- [Selected text]
- - - - - - -
Co-cultures were established using primary retinal dissociates from postnatal 3-5 mouse pups expressing fluorescent genetic reporters (NrlGFP and ROSAmT/mG) or C57BL/6J stained with Mitotracker far red (MTR) or green (MTG). ME was evaluated as the proportion of double-labelled PRs assessed by flow cytometry and validated by immunohistochemistry using day 0 co-cultures as a baseline. A 6 day transwell co-culture of NrlGFP and ROSAmT/mG was used to determine whether contact is required for ME. Time-lapse imaging was used to monitor mitochondria movement between cells. Statistical analysis was performed using a two-tailed Student’s t-test.
In co-cultures of NrlGFP and ROSAmT/mG PRs (n=6), we detected a significant increase in the proportion of double positive cells at day 3 (9.26±1.92%) relative to day 0 (0.61±0.39%, p<0.0005). Incubation of dead cells did not show ME, and no ME was detected when the cells were separated by a transwell (0.72±0.20%, p<00015) (n=3), indicating that this exchange is contact-dependent. In co-cultures of cells stained with MTR and MTG, we observed evidence of ME as early as 16 hours compared to no double positive cells at day 0. Final washes of MTR and MTG were used to control for unincorporated dye and showed minimal staining. Live imaging showed mitochondria transferring via a process from one cell to another.
- - - - - - -
Collected data

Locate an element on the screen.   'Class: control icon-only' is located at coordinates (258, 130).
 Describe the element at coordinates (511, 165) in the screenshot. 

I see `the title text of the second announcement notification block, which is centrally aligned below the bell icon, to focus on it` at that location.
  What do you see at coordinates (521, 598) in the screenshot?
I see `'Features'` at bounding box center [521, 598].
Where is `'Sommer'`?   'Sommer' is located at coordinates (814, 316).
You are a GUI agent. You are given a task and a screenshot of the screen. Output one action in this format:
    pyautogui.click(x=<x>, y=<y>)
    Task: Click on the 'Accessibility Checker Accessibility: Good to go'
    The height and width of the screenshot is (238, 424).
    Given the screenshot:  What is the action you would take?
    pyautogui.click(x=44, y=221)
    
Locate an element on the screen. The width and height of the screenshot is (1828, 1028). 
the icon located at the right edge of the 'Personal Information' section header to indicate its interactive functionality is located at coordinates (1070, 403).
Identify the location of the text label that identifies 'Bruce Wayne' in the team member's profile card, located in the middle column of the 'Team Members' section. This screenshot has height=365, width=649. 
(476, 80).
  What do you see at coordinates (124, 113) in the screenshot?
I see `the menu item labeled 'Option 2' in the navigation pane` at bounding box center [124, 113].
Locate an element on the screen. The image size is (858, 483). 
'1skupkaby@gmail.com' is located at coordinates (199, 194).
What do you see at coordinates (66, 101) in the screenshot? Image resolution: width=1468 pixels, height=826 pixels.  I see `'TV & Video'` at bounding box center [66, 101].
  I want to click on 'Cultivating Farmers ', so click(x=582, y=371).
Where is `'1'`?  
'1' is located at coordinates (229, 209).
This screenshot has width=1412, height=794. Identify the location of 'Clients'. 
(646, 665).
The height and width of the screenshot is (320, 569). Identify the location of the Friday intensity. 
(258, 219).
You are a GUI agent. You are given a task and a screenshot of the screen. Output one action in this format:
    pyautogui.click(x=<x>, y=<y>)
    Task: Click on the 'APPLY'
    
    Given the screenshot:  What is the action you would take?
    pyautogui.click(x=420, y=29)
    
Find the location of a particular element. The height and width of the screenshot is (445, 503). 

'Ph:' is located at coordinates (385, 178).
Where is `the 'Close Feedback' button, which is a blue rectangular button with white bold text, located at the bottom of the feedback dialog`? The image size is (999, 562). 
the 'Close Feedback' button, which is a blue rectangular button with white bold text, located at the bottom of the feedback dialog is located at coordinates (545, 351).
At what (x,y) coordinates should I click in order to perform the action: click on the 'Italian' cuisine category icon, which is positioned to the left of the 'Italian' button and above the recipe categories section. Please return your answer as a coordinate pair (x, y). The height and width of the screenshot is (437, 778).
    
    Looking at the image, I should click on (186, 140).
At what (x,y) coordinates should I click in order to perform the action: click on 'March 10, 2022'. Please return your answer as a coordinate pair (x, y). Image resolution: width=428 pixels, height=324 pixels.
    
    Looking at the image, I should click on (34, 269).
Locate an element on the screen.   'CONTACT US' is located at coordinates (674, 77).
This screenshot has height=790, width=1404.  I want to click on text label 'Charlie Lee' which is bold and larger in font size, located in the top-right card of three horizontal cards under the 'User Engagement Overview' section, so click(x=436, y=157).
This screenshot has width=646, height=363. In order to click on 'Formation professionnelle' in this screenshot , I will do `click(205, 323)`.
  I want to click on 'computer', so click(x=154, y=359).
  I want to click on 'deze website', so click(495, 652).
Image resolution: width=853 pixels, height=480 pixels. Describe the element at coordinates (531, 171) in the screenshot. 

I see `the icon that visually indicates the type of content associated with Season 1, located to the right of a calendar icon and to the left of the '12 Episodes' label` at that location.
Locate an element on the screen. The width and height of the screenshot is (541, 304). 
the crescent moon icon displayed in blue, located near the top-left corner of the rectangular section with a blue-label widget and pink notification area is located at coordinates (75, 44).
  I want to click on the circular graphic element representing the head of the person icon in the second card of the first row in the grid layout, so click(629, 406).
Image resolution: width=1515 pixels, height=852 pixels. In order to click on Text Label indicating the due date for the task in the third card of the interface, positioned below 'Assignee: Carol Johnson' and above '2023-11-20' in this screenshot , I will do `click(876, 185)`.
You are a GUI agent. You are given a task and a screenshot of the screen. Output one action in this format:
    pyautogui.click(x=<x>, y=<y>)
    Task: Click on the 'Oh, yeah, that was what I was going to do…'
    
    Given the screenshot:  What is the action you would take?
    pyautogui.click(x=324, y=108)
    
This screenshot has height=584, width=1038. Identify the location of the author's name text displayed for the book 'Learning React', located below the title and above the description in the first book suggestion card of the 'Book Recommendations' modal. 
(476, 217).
- - - - - - -
- [Questions on the material]
1. In the passage on mitochondrial exchange in retinal co-cultures, what statistical test was used?
2. Repeat word for word the part of the passage on mitochondrial exchange in retinal co-cultures starting with "Co-cultures were established" and going on through "two-tailed Student’s t-test.".
You won't need the records for any of this.

- [Exercise results]
1. A two-tailed Student's t-test.

2.
Co-cultures were established using primary retinal dissociates from postnatal 3-5 mouse pups expressing fluorescent genetic reporters (NrlGFP and ROSAmT/mG) or C57BL/6J stained with Mitotracker far red (MTR) or green (MTG). ME was evaluated as the proportion of double-labelled PRs assessed by flow cytometry and validated by immunohistochemistry using day 0 co-cultures as a baseline. A 6 day transwell co-culture of NrlGFP and ROSAmT/mG was used to determine whether contact is required for ME. Time-lapse imaging was used to monitor mitochondria movement between cells. Statistical analysis was performed using a two-tailed Student’s t-test.